2. The method according to claim 1, characterized in that, Multi-physics field signals from power transmission equipment are acquired using a distributed sensor array. Cross-domain cross-correlation is performed on these signals to extract phase difference and amplitude ratio features, which are then combined to form a coupling feature vector, including: The geometric delay difference of the signal propagation path is calculated based on the spatial position coordinates of each sensor node in the distributed sensor array. The geometric delay difference is then used to synchronously correct the time reference of the multi-physics field signals collected by each sensor node, thereby obtaining the time-domain aligned multi-physics field signals. The time-domain aligned multiphysics signals are grouped according to the physical field type. Cross-domain cross-correlation is performed between signals of different physical field types. The peak position of the cross-correlation function between signals of different physical field types is calculated by using a sliding time window. The time offset corresponding to the peak position of the cross-correlation function is used as the phase difference feature, and the amplitude ratio corresponding to the peak of the cross-correlation function is extracted as the amplitude ratio feature. The extracted phase difference features and amplitude ratio features are encoded using feature vectorization. The phase difference features and amplitude ratio features are then arranged in series according to a preset physical field combination order to form a coupled feature vector with a multi-dimensional structure.
3. The method according to claim 1, characterized in that, The coupling feature vectors are mapped to a feature space, and the discharge type and severity level are determined based on the distribution of the coupling feature vectors in the feature space, including: The cross-coupling term between the phase difference feature and the amplitude ratio feature in the coupling feature vector is extracted. The cross-coupling feature matrix is constructed by calculating the product of the phase difference feature and the amplitude ratio feature corresponding to different combinations of physical field types. The cross-coupling feature matrix is decomposed by tensor to extract multi-order coupling modes. The coupling feature vector and the multi-order coupling modes are combined and projected into the feature space. The nonlinear distribution surface formed by historical discharge events in the feature space is fitted to generate a discharge type discrimination manifold. At the same time, the temporal trajectory of the same discharge source in the feature space is tracked and the evolution direction vector field is extracted to construct the severity level evolution trajectory. Calculate the geodesic distance from the projection point of the coupled feature vector in the feature space to each discharge type discrimination manifold, extract the discharge type identifier with the smallest geodesic distance, calculate the tangential component of the severity level evolution trajectory of the projection point along the corresponding discharge type discrimination manifold, and determine the severity level based on the normalized position of the tangential component on the evolution trajectory.
4. The method according to claim 1, characterized in that, Extracting the signal energy intensity of each node in the distributed sensor array, calculating the spatial attenuation gradient of the energy intensity of each node, and determining the main radiation direction of the power source based on the spatial attenuation gradient include: Spectral decomposition is performed on the multi-physics field signals collected by each node of the distributed sensor array, and the cumulative value of spectral energy in the discharge characteristic frequency band is extracted as the signal energy intensity of each node.
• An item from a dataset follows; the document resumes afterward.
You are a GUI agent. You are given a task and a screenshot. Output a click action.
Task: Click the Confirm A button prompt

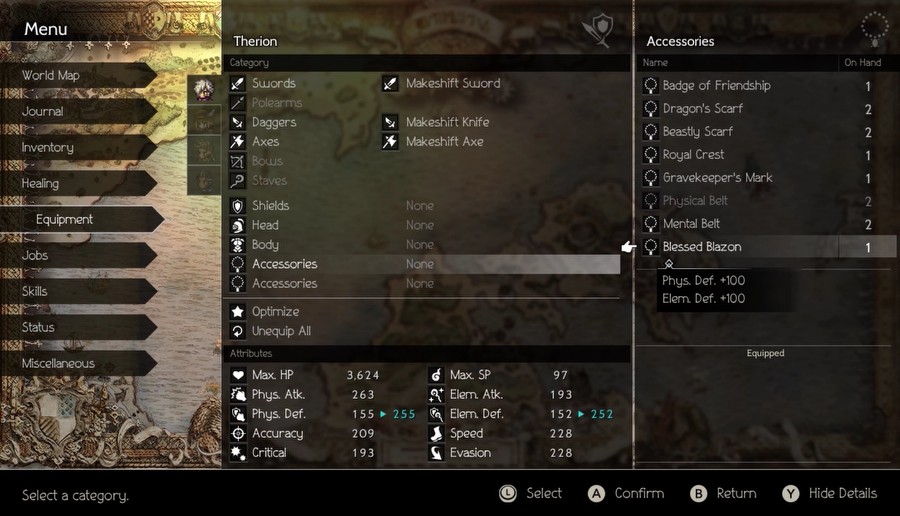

Calculate the ratio of the difference in signal energy intensity between adjacent nodes to the distance between nodes, obtain the energy attenuation rate of each node in three orthogonal directions in three-dimensional space, and combine the energy attenuation rates in the three orthogonal directions to form the spatial attenuation gradient of the energy intensity of each node. Extend the reverse vector of the spatial attenuation gradient of each node in three-dimensional space, calculate the spatial intersection density distribution of all reverse extension vectors, extract the peak position of the intersection density as the estimated discharge source position, calculate the line vector connecting the estimated discharge source position to each node, and sum the line vectors according to the signal energy intensity of each node to obtain the main radiation direction of the discharge source.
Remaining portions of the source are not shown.